Retirement funds may be exempt in case of holder’s bankruptcy

Q&A with Jim Prince

published in The Oklahoman | September 4, 2014

Individuals who seek protection under the federal Bankruptcy Code are provided two basic categories of exempt assets: federal statutory exemptions and exemptions provided for under the law of the state where the bankruptcy proceeding is filed. In addition, the Code provides an exemption for retirement funds in a tax-exempt account such as an individual retirement account (IRA). Earlier this summer, though, the U.S. Supreme Court ruled that not all IRAs — specifically, those that are inherited from a person other than a spouse — are not exempt from federal bankruptcy protection because they were not specifically set aside for the purpose of retirement for the person who inherited it.

Employee benefits attorney Jim Prince was interviewed by The Oklahoman about the high court’s ruling and what it means for Oklahomans.

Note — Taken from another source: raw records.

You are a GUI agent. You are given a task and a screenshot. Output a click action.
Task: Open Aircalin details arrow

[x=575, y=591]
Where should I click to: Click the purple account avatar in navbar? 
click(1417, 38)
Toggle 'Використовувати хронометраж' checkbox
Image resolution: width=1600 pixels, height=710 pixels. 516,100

“Oklahoma elected to preclude the use of the federal exemption list and opted to have its own list of exemptions apply,” said Prince. Because Oklahoma’s list of exempted assets include “any interest in a retirement plan or arrangement qualified for tax exemption or deferment purposes under present or future acts of Congress,” he said it is possible that an Oklahoma court could hold that an inherited IRA is exempt under Oklahoma’s statute. “However, to do so, the Oklahoma court would have to reject the reasoning of the U.S. Supreme Court.”